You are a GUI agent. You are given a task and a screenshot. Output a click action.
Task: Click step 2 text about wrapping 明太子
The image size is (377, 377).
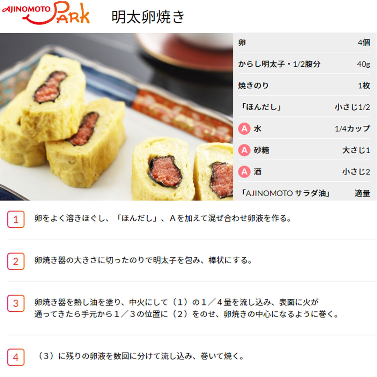pos(143,260)
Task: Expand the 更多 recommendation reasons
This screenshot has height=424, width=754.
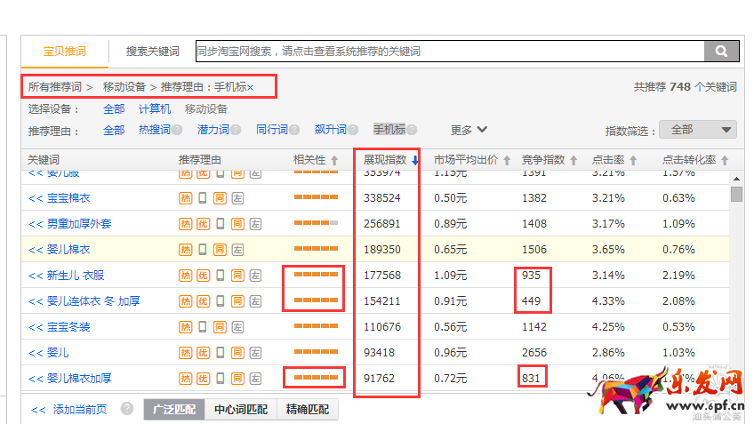Action: (x=469, y=130)
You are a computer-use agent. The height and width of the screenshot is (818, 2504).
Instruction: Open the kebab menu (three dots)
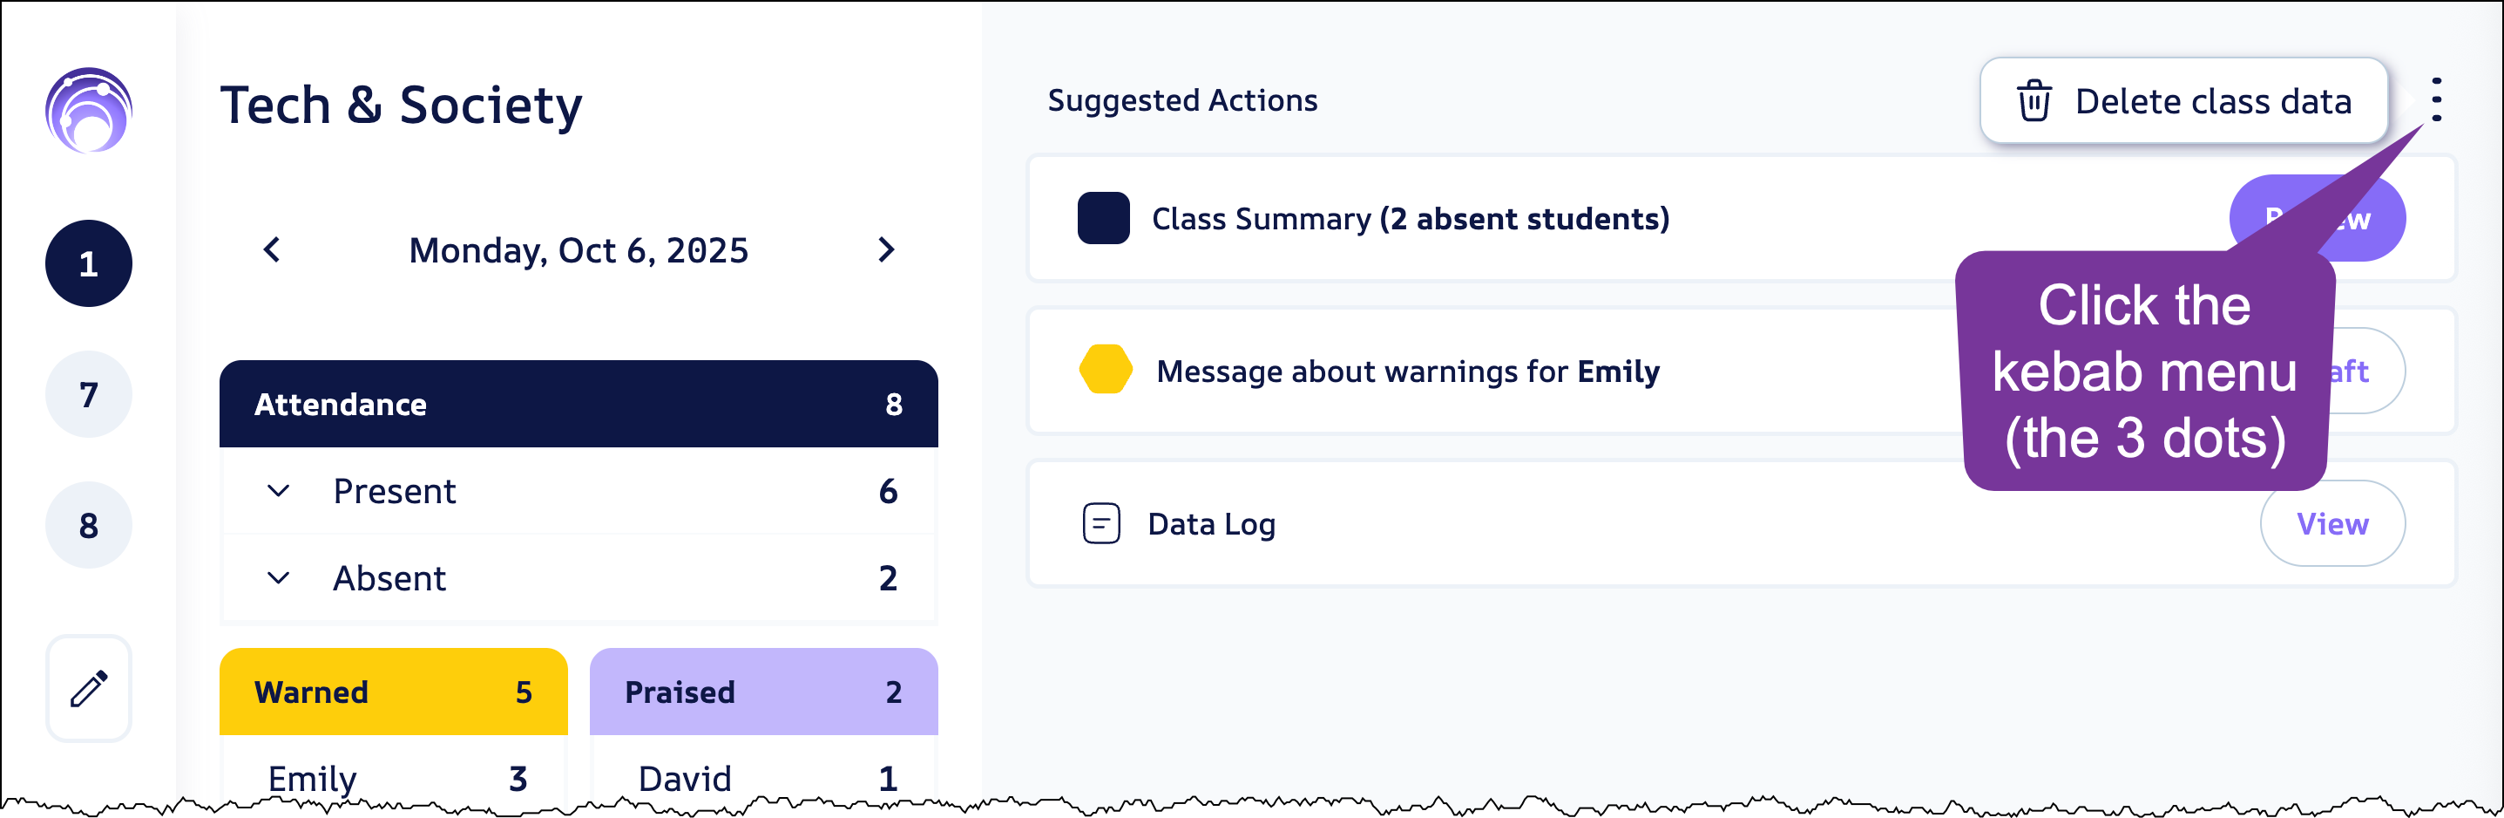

┄┄┄┄┄┄

EXERCISE INSTRUCTIONS →
What this calls for is the material above set down exactly, pictures excluded.

REPLY →
You are a GUI agent. You are given a task and a screenshot. Output a click action.
Task: Click step 2 text about wrapping 明太子
The image size is (377, 377).
pos(143,260)
Task: Expand the 更多 recommendation reasons
This screenshot has height=424, width=754.
Action: (x=469, y=130)
You are a computer-use agent. The height and width of the screenshot is (818, 2504).
Instruction: Open the kebab menu (three dots)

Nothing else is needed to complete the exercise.